The intent of this blog is simply to share images of my paintings along with observations experienced while creating them.

My painting style is a contemporary pointillist form that allows me an endless exploration of the notion that nothing on the earth is solitary: everything is connected. Each image posted is a newly finished canvas.

I’ve been painting landscapes as I do for the last fifteen years or so. I left a career in the corporate world back then to paint and more and more follow this passion as a way of life. My paintings are popular: they find new homes quickly. People tell me they enjoy the colours and energy in the images but mostly they appreciate the meditative value in allowing themselves to wander through the dots.

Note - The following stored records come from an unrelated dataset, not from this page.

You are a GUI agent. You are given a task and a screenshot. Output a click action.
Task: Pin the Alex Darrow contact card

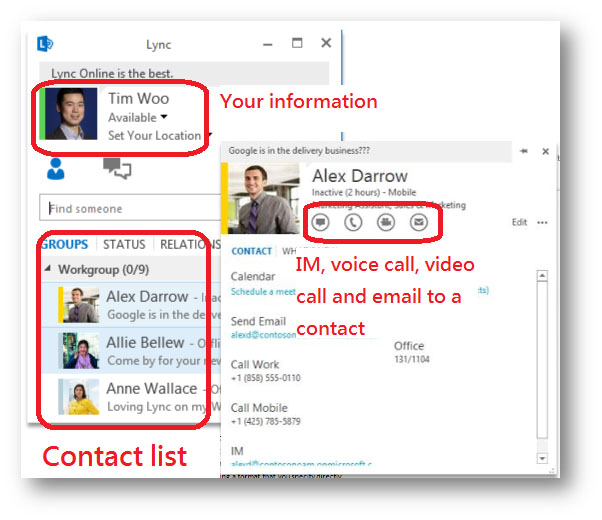tap(523, 151)
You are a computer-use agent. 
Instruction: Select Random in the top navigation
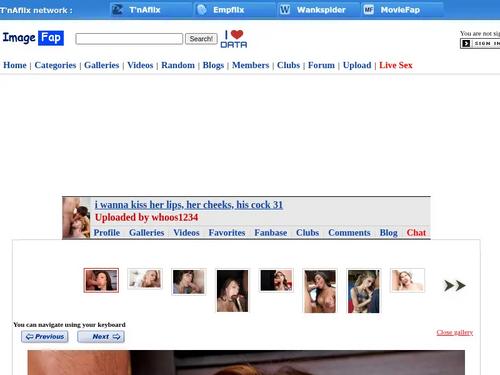pos(178,65)
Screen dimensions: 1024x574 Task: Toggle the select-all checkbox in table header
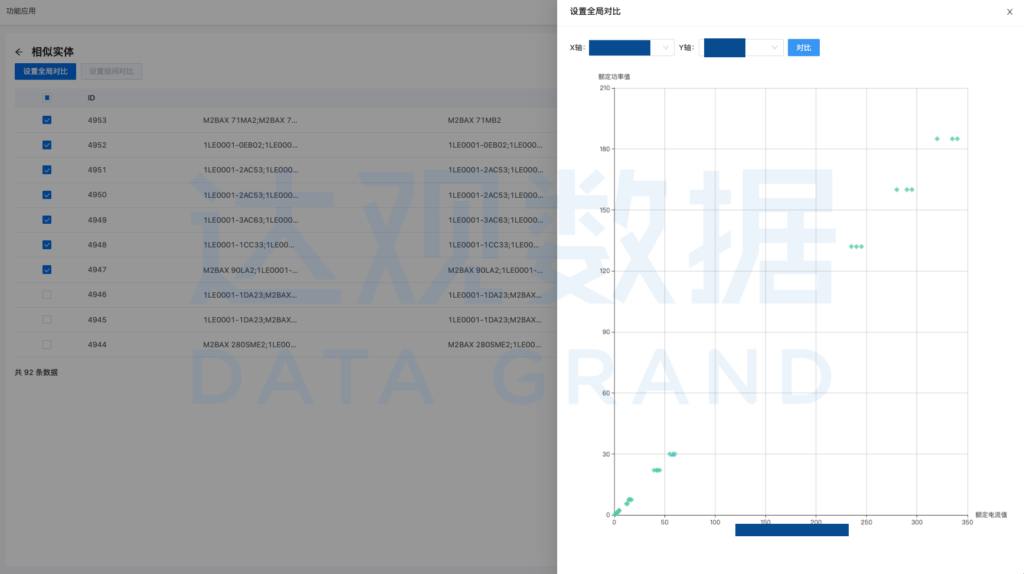pos(47,98)
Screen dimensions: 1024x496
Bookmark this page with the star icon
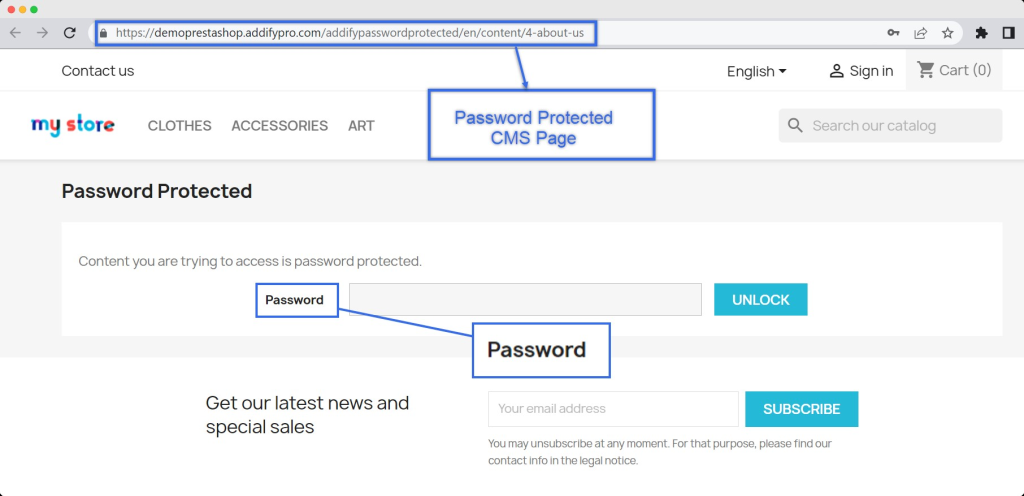coord(947,33)
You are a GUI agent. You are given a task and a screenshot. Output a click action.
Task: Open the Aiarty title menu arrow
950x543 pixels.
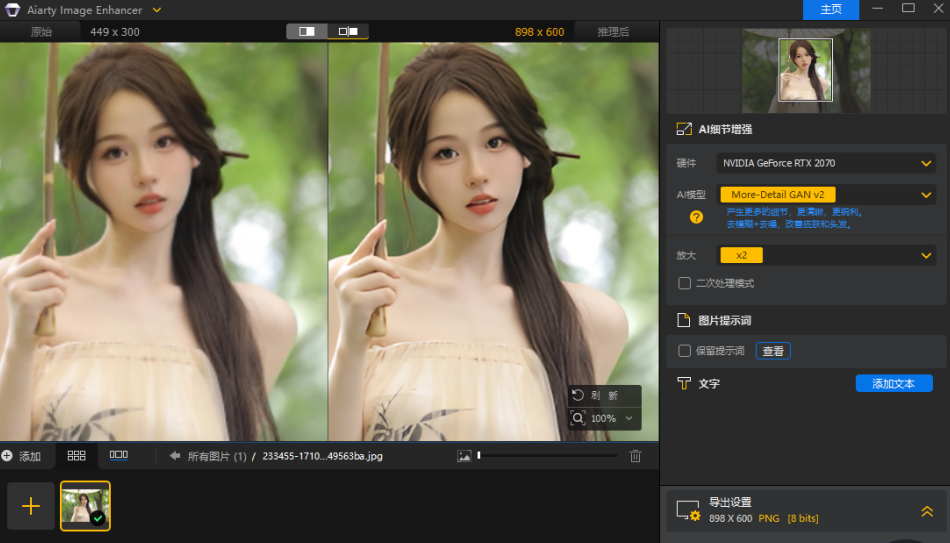pyautogui.click(x=157, y=10)
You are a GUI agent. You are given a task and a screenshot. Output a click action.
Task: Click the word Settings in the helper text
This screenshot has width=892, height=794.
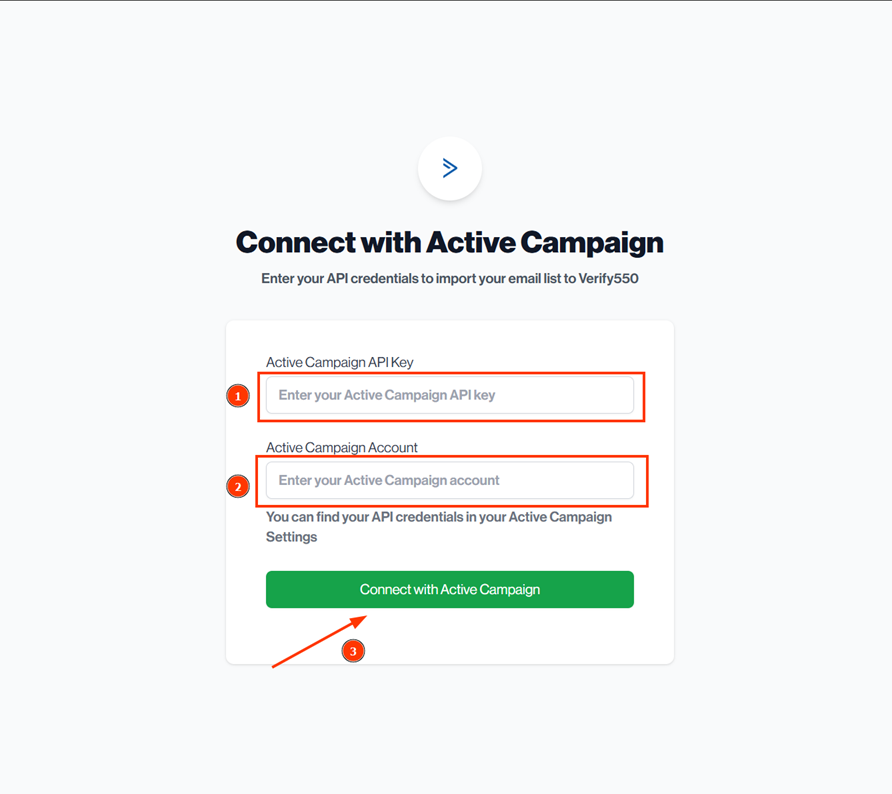coord(289,537)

As the artist, painting as I do is very meditative but the viewer is welcome to appreciate the images in response to what ever draws them in. I start a painting with a dot and end the painting with a dot: the process leads me into many places.

3 Responses to “About”

  1. Bonnie Says:

    Hello,
    Thanks for all your beautiful work – I have seen some of it at Second Cup in Edmonton – and appreciated much more here on the Blog.

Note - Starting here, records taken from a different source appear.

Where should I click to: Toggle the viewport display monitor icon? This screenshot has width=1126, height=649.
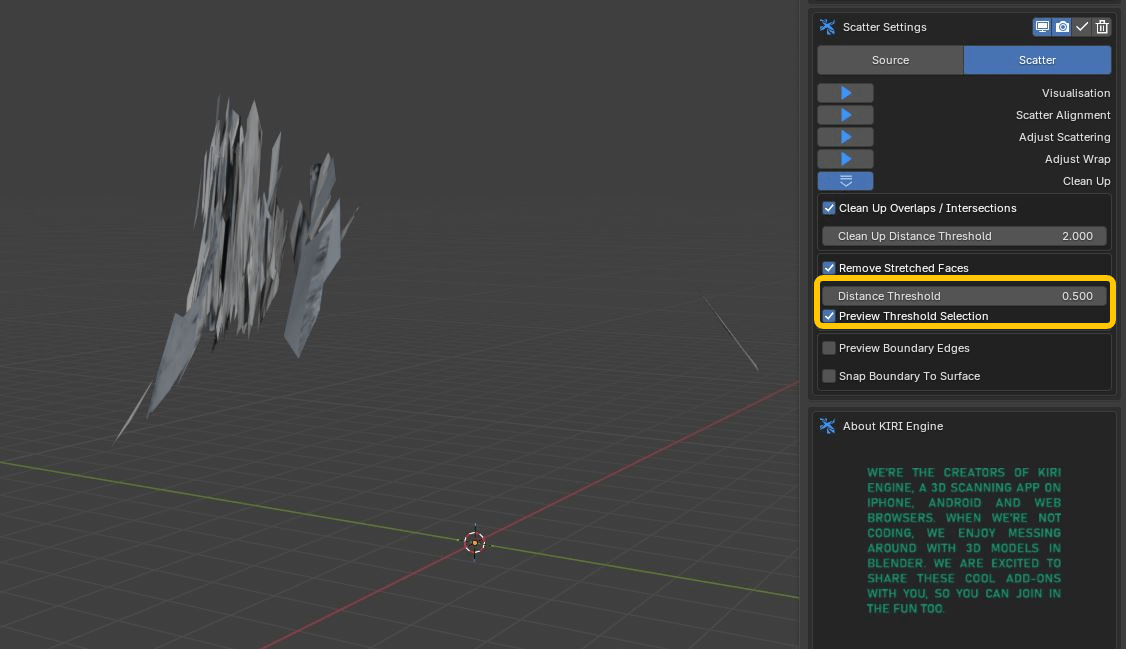tap(1042, 27)
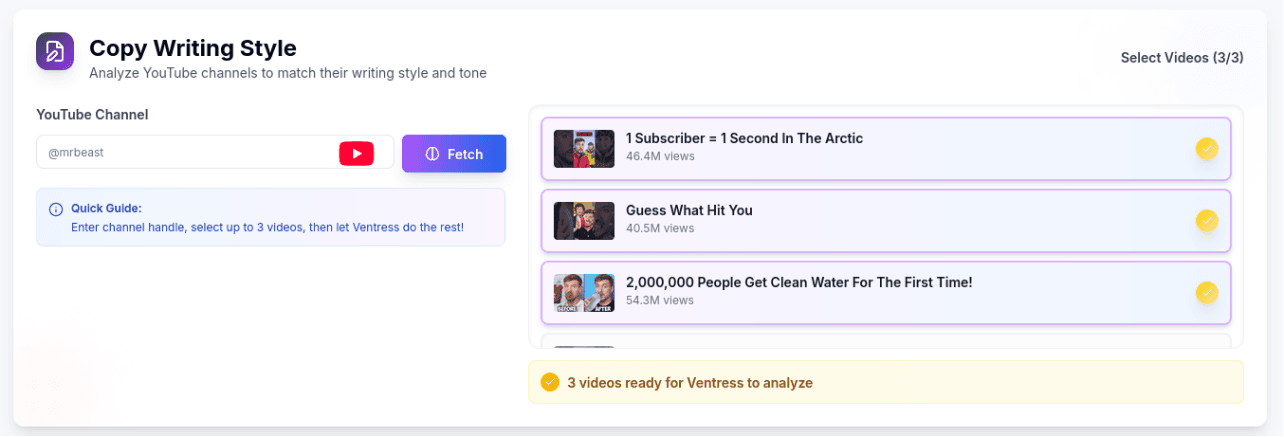Click the 'Guess What Hit You' video title
This screenshot has width=1284, height=437.
coord(689,210)
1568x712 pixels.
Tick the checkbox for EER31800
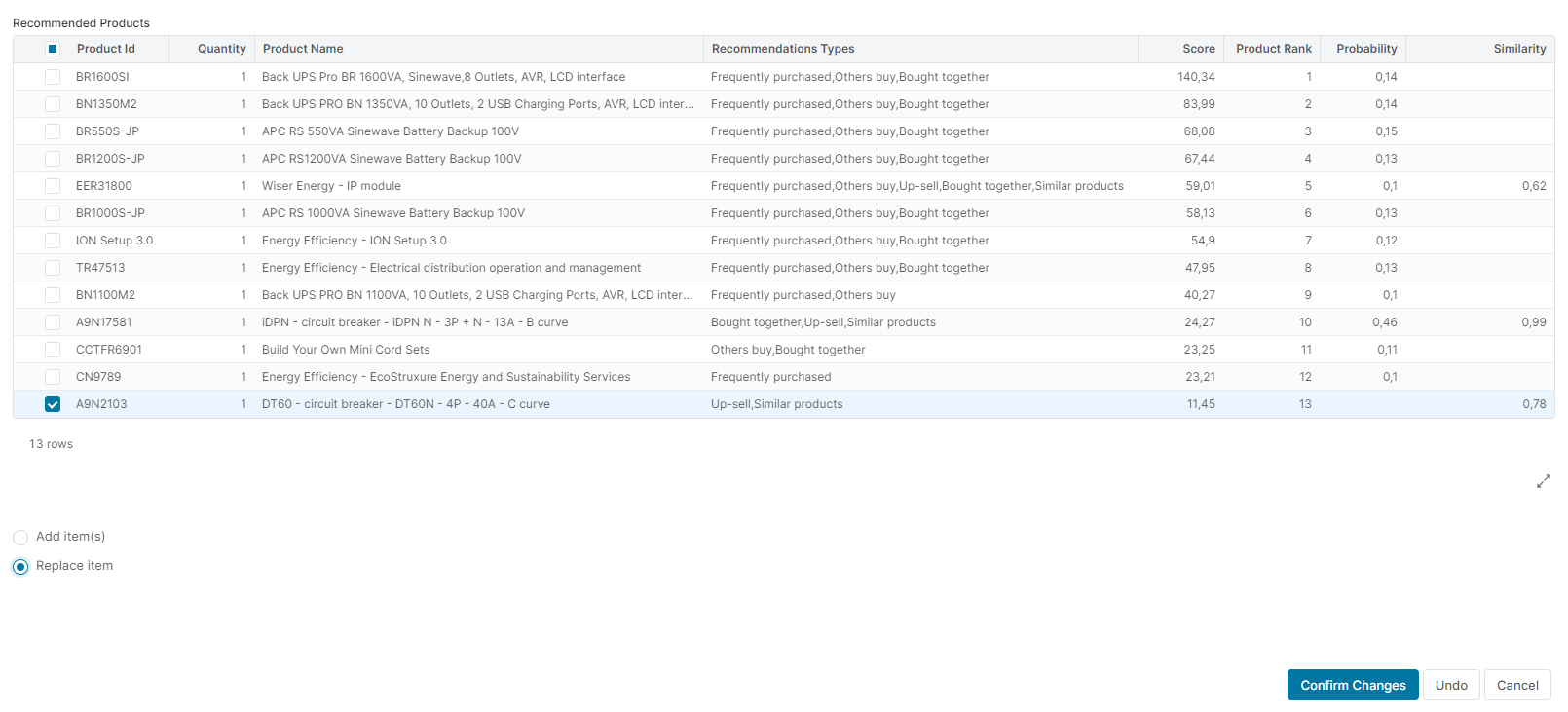pos(53,186)
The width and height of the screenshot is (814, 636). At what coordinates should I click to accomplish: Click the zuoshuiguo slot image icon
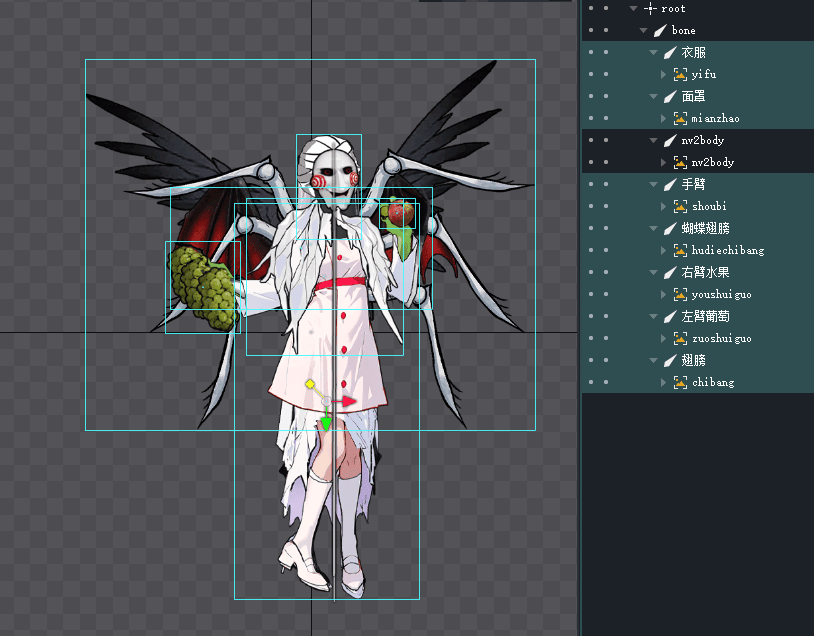pyautogui.click(x=681, y=338)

    We recently purchased your painting, “Caterpillar” – with the string of children walking across the street – at the Cops for Cancer fundraiser Gala and wondered if you could let us know any more about it.

    Thanks,
    Bonnie

    • dotpainter Says:

      Thanks and congratulations on “Caterpillar” finding you! This painting was an wonderful experience both in terms of the concept evolving on the canvas and for a visit I had while painting in a public place as I enjoy doing. The visit was from an entirely different group of pre-school pep[;e walking in “Caterpillar” fashion. As they walked by they came over to see what I was doing. Soon they recognized things and began asking if it was them in the painting. Of course it wasn’t but I quickly got them to suggest where they might be in the image by looking for the red sweater and the blue jacket, etc., they were wearing. Everyone had a turn and they left on their holding the rope adventure feeling quite satisfied.

  2. Ted Hewlett Says:

    Did you live in Surrey and attend Harold Bishop Elementary School as a boy?